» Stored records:
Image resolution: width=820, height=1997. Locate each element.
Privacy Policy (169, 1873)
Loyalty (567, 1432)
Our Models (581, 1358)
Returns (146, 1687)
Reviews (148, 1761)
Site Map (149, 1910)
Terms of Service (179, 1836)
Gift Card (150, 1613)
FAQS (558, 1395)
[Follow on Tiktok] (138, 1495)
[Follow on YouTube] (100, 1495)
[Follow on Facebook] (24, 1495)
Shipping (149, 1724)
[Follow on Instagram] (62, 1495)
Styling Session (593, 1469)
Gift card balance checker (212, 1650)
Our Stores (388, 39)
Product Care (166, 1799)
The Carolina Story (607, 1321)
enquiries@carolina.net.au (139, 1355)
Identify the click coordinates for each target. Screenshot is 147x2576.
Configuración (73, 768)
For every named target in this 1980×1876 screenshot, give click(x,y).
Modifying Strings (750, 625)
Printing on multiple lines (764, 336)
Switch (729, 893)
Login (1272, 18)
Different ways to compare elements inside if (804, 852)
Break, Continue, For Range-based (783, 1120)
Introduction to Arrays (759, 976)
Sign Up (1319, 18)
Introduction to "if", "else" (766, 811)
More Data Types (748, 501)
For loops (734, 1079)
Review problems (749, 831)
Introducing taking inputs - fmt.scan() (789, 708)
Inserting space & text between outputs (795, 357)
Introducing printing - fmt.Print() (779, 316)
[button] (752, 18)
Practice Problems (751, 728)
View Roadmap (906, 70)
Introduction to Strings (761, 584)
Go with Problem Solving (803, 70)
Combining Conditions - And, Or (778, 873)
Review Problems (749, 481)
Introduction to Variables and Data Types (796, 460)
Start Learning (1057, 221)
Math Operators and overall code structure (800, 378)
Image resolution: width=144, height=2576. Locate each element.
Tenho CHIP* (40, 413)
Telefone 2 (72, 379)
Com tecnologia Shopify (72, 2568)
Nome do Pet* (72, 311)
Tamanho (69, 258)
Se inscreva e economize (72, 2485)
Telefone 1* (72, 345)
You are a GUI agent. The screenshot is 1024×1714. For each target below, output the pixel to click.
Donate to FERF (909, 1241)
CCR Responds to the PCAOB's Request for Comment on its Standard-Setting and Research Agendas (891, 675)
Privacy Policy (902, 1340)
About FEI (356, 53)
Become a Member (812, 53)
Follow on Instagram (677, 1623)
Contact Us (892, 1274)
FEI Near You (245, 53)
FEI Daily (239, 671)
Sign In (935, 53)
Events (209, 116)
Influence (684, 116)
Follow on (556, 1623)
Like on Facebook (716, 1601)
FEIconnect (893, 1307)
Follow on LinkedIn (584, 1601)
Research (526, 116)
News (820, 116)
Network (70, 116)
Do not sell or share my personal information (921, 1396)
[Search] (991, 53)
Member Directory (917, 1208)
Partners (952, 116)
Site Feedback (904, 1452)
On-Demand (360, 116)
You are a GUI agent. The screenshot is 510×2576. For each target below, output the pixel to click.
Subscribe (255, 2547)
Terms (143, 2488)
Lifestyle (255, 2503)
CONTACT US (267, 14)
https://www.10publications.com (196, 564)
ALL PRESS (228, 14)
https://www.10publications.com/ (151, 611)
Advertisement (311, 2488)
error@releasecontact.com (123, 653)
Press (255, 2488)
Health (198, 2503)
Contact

» About this task:
Set down each record verbatim.

» Answer to the problem:
Image resolution: width=820, height=1997. Locate each element.
Privacy Policy (169, 1873)
Loyalty (567, 1432)
Our Models (581, 1358)
Returns (146, 1687)
Reviews (148, 1761)
Site Map (149, 1910)
Terms of Service (179, 1836)
Gift Card (150, 1613)
FAQS (558, 1395)
[Follow on Tiktok] (138, 1495)
[Follow on YouTube] (100, 1495)
[Follow on Facebook] (24, 1495)
Shipping (149, 1724)
[Follow on Instagram] (62, 1495)
Styling Session (593, 1469)
Gift card balance checker (212, 1650)
Our Stores (388, 39)
Product Care (166, 1799)
The Carolina Story (607, 1321)
enquiries@carolina.net.au (139, 1355)
Identify the click coordinates for each target. Screenshot is 147x2576.
Configuración (73, 768)
For every named target in this 1980×1876 screenshot, give click(x,y).
Modifying Strings (750, 625)
Printing on multiple lines (764, 336)
Switch (729, 893)
Login (1272, 18)
Different ways to compare elements inside if (804, 852)
Break, Continue, For Range-based (783, 1120)
Introduction to Arrays (759, 976)
Sign Up (1319, 18)
Introduction to "if", "else" (766, 811)
More Data Types (748, 501)
For loops (734, 1079)
Review problems (749, 831)
Introducing taking inputs - fmt.scan() (789, 708)
Inserting space & text between outputs (795, 357)
Introducing printing - fmt.Print() (779, 316)
[button] (752, 18)
Practice Problems (751, 728)
View Roadmap (906, 70)
Introduction to Strings (761, 584)
Go with Problem Solving (803, 70)
Combining Conditions - And, Or (778, 873)
Review Problems (749, 481)
Introduction to Variables and Data Types (796, 460)
Start Learning (1057, 221)
Math Operators and overall code structure (800, 378)
Image resolution: width=144, height=2576. Locate each element.
Tenho CHIP* (40, 413)
Telefone 2 (72, 379)
Com tecnologia Shopify (72, 2568)
Nome do Pet* (72, 311)
Tamanho (69, 258)
Se inscreva e economize (72, 2485)
Telefone 1* (72, 345)
You are a GUI agent. The screenshot is 1024×1714. For each target below, output the pixel to click.
Donate to FERF (909, 1241)
CCR Responds to the PCAOB's Request for Comment on its Standard-Setting and Research Agendas (891, 675)
Privacy Policy (902, 1340)
About FEI (356, 53)
Become a Member (812, 53)
Follow on Instagram (677, 1623)
Contact Us (892, 1274)
FEI Near You (245, 53)
FEI Daily (239, 671)
Sign In (935, 53)
Events (209, 116)
Influence (684, 116)
Follow on (556, 1623)
Like on Facebook (716, 1601)
FEIconnect (893, 1307)
Follow on LinkedIn (584, 1601)
Research (526, 116)
News (820, 116)
Network (70, 116)
Do not sell or share my personal information (921, 1396)
[Search] (991, 53)
Member Directory (917, 1208)
Partners (952, 116)
Site Feedback (904, 1452)
On-Demand (360, 116)
You are a GUI agent. The screenshot is 510×2576. For each target below, output the pixel to click.
Subscribe (255, 2547)
Terms (143, 2488)
Lifestyle (255, 2503)
CONTACT US (267, 14)
https://www.10publications.com (196, 564)
ALL PRESS (228, 14)
https://www.10publications.com/ (151, 611)
Advertisement (311, 2488)
error@releasecontact.com (123, 653)
Press (255, 2488)
Health (198, 2503)
Contact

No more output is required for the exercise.